Trump to Remove Protections for Tongass National Forest, the ‘Lungs of North America’

Policy

An aerial view of Misty Fjords National Monument, part of the Tongass National Forest, near Ketchikan, southeast Alaska. Blaine Harrington III / The Image Bank / Getty Images

The Trump administration formalized its intention to open up Alaska’s pristine Tongass National Forest, an intact temperate rainforest, to logging and development, The Washington Post reported on Wednesday.


The U.S. Department of Agriculture (USDA) first announced its intention to lift the forest’s Roadless Rule last month, but it had to wait 30 days before entering its final decision into the federal register. The pre-publication notice posted Wednesday will enter the federal register Thursday and make it legal for companies to build roads and harvest timber from 9.3 million acres of the forest.

“While tropical rainforests are the lungs of the planet, the Tongass is the lungs of North America,” Dominick DellaSala, chief scientist with the Earth Island Institute’s Wild Heritage project, told The Washington Post. “It’s America’s last climate sanctuary.”
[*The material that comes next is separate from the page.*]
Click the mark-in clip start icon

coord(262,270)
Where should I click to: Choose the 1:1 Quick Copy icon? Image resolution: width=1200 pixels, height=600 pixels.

The Tongass National Forest is home to centuries-old western hemlock, cedar, and Sitka spruce trees. The forest teems with life and is noted for its rich biodiversity, including the largest-known concentration of bald eagles, according to The Guardian.

“The decision to rollback the Roadless Rule on the Tongass was made in spite of, not in support of, Southeast Alaskans and our communities,” Southeast Alaska Conservation Council Executive Director Meredith Trainor said in a statement. “In making this decision, the Trump Administration and the sham rulemaking process they undertook in our region ignored economic realities, environmental imperatives, and worst of all, the will of the people who actually live here.”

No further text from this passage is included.